• Work required
Each line of the data needs to be transcribed exactly.

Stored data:
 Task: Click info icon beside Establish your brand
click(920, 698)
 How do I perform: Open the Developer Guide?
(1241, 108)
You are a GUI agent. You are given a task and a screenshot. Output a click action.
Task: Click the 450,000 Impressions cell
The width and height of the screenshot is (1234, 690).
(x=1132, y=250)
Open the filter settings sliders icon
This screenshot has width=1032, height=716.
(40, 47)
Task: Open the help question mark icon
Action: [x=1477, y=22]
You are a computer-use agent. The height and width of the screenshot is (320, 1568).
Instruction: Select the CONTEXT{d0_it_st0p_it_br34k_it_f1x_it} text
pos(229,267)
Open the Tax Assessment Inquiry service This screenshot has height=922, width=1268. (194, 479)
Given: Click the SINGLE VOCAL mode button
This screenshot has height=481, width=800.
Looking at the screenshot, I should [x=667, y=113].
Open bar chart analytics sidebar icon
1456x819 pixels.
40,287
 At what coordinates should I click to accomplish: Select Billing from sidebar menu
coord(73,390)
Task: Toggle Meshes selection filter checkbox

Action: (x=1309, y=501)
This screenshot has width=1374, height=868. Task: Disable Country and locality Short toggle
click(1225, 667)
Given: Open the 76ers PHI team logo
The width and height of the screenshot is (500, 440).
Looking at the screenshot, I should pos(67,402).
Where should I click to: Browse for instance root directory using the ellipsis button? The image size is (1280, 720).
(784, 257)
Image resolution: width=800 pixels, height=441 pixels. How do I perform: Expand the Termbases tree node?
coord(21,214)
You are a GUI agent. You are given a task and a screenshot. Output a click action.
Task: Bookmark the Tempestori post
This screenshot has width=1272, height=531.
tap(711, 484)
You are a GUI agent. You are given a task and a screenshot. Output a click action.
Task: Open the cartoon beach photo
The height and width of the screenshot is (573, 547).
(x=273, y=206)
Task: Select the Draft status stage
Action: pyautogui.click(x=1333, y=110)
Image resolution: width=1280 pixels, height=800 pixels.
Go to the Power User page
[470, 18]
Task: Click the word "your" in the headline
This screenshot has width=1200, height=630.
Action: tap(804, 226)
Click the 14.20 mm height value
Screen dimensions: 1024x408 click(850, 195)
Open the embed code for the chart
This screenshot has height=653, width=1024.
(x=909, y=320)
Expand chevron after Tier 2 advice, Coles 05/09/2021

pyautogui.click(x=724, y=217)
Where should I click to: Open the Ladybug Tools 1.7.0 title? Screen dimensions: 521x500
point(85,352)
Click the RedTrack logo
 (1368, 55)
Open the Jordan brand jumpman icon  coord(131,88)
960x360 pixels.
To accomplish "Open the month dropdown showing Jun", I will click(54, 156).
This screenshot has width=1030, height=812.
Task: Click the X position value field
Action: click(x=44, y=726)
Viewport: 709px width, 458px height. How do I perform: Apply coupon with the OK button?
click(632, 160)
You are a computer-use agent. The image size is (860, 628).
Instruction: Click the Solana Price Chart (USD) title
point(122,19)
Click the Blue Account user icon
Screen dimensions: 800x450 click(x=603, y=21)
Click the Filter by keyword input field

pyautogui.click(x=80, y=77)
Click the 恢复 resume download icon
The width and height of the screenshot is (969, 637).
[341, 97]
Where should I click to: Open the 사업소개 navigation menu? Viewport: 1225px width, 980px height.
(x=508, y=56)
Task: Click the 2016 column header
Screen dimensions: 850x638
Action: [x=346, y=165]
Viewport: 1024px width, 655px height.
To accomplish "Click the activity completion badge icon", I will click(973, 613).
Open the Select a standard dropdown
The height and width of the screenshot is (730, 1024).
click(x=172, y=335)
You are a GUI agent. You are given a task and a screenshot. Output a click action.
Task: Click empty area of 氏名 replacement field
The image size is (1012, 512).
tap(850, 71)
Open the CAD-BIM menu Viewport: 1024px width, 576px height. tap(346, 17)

• Final answer
 Task: Click info icon beside Establish your brand
click(920, 698)
 How do I perform: Open the Developer Guide?
(1241, 108)
You are a GUI agent. You are given a task and a screenshot. Output a click action.
Task: Click the 450,000 Impressions cell
The width and height of the screenshot is (1234, 690).
(x=1132, y=250)
Open the filter settings sliders icon
This screenshot has width=1032, height=716.
(40, 47)
Task: Open the help question mark icon
Action: [x=1477, y=22]
You are a computer-use agent. The height and width of the screenshot is (320, 1568).
Instruction: Select the CONTEXT{d0_it_st0p_it_br34k_it_f1x_it} text
pos(229,267)
Open the Tax Assessment Inquiry service This screenshot has height=922, width=1268. (194, 479)
Given: Click the SINGLE VOCAL mode button
This screenshot has height=481, width=800.
Looking at the screenshot, I should [x=667, y=113].
Open bar chart analytics sidebar icon
1456x819 pixels.
40,287
 At what coordinates should I click to accomplish: Select Billing from sidebar menu
coord(73,390)
Task: Toggle Meshes selection filter checkbox

Action: (x=1309, y=501)
This screenshot has width=1374, height=868. Task: Disable Country and locality Short toggle
click(1225, 667)
Given: Open the 76ers PHI team logo
The width and height of the screenshot is (500, 440).
Looking at the screenshot, I should pos(67,402).
Where should I click to: Browse for instance root directory using the ellipsis button? The image size is (1280, 720).
(784, 257)
Image resolution: width=800 pixels, height=441 pixels. How do I perform: Expand the Termbases tree node?
coord(21,214)
You are a GUI agent. You are given a task and a screenshot. Output a click action.
Task: Bookmark the Tempestori post
This screenshot has width=1272, height=531.
tap(711, 484)
You are a GUI agent. You are given a task and a screenshot. Output a click action.
Task: Open the cartoon beach photo
The height and width of the screenshot is (573, 547).
(x=273, y=206)
Task: Select the Draft status stage
Action: pyautogui.click(x=1333, y=110)
Image resolution: width=1280 pixels, height=800 pixels.
Go to the Power User page
[470, 18]
Task: Click the word "your" in the headline
This screenshot has width=1200, height=630.
Action: tap(804, 226)
Click the 14.20 mm height value
Screen dimensions: 1024x408 click(850, 195)
Open the embed code for the chart
This screenshot has height=653, width=1024.
(x=909, y=320)
Expand chevron after Tier 2 advice, Coles 05/09/2021

pyautogui.click(x=724, y=217)
Where should I click to: Open the Ladybug Tools 1.7.0 title? Screen dimensions: 521x500
point(85,352)
Click the RedTrack logo
 (1368, 55)
Open the Jordan brand jumpman icon  coord(131,88)
960x360 pixels.
To accomplish "Open the month dropdown showing Jun", I will click(54, 156).
This screenshot has width=1030, height=812.
Task: Click the X position value field
Action: click(x=44, y=726)
Viewport: 709px width, 458px height. How do I perform: Apply coupon with the OK button?
click(632, 160)
You are a computer-use agent. The image size is (860, 628).
Instruction: Click the Solana Price Chart (USD) title
point(122,19)
Click the Blue Account user icon
Screen dimensions: 800x450 click(x=603, y=21)
Click the Filter by keyword input field

pyautogui.click(x=80, y=77)
Click the 恢复 resume download icon
The width and height of the screenshot is (969, 637).
[341, 97]
Where should I click to: Open the 사업소개 navigation menu? Viewport: 1225px width, 980px height.
(x=508, y=56)
Task: Click the 2016 column header
Screen dimensions: 850x638
Action: [x=346, y=165]
Viewport: 1024px width, 655px height.
To accomplish "Click the activity completion badge icon", I will click(973, 613).
Open the Select a standard dropdown
The height and width of the screenshot is (730, 1024).
click(x=172, y=335)
You are a GUI agent. You are given a task and a screenshot. Output a click action.
Task: Click empty area of 氏名 replacement field
The image size is (1012, 512).
tap(850, 71)
Open the CAD-BIM menu Viewport: 1024px width, 576px height. tap(346, 17)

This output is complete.